_Provided entries_.

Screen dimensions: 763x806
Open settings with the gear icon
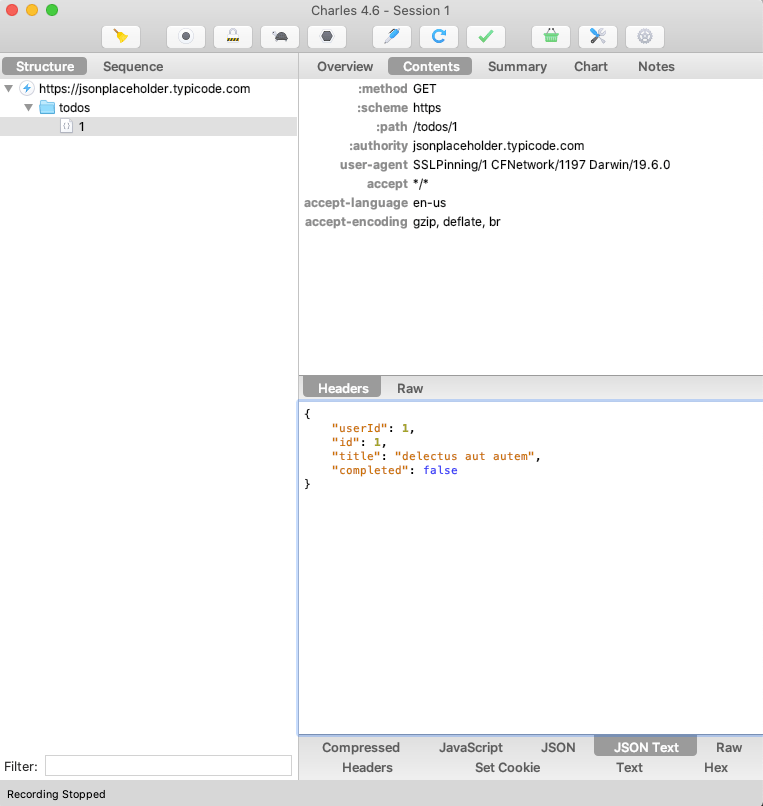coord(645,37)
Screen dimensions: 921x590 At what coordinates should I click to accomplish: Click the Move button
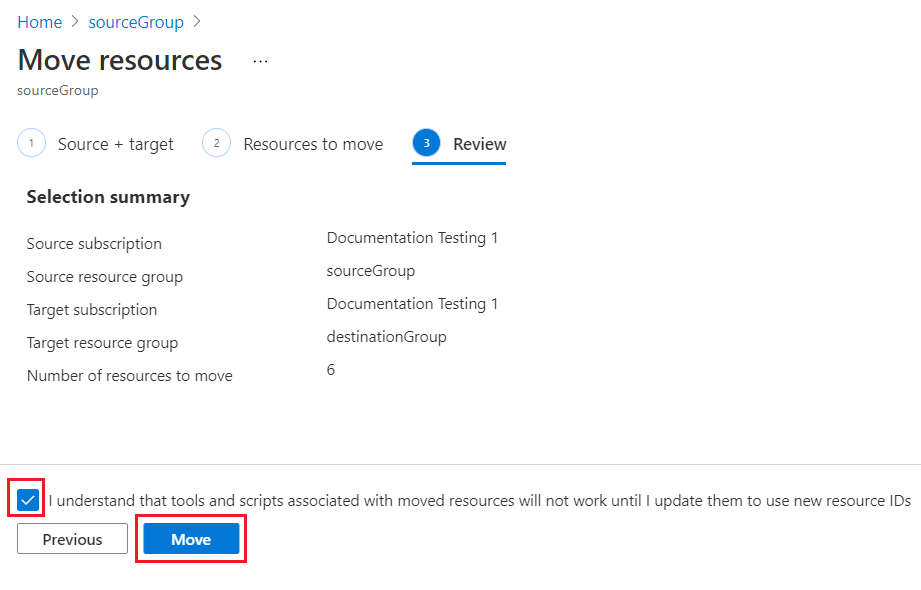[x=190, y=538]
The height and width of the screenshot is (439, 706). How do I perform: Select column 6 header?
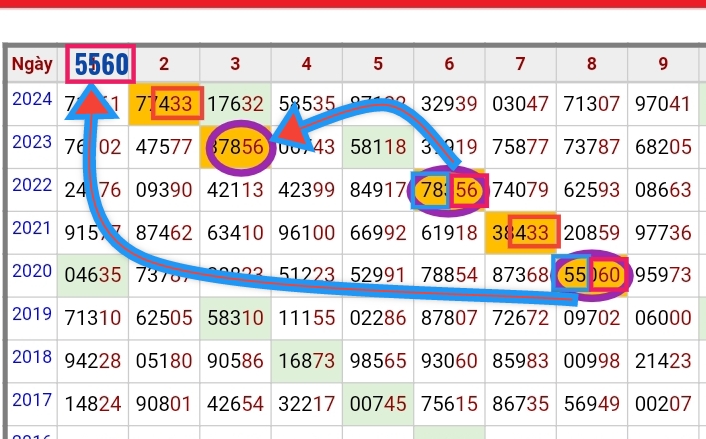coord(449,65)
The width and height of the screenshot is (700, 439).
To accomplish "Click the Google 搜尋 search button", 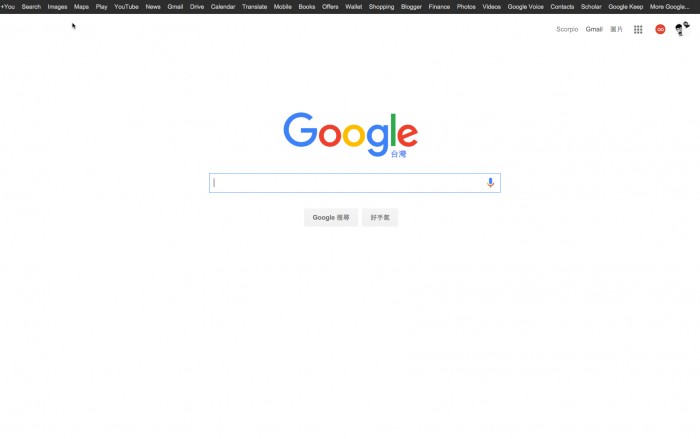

_What you need to do_. Begin at the line containing "Screen dimensions: 921x590" and write out every line to the end of the data exactly. Skip the pictures.

_Answer space_.
Screen dimensions: 921x590 At what coordinates should I click to accomplish: Click the Move button
[x=190, y=538]
The height and width of the screenshot is (439, 706). How do I perform: Select column 6 header?
coord(449,65)
The width and height of the screenshot is (700, 439).
To accomplish "Click the Google 搜尋 search button", 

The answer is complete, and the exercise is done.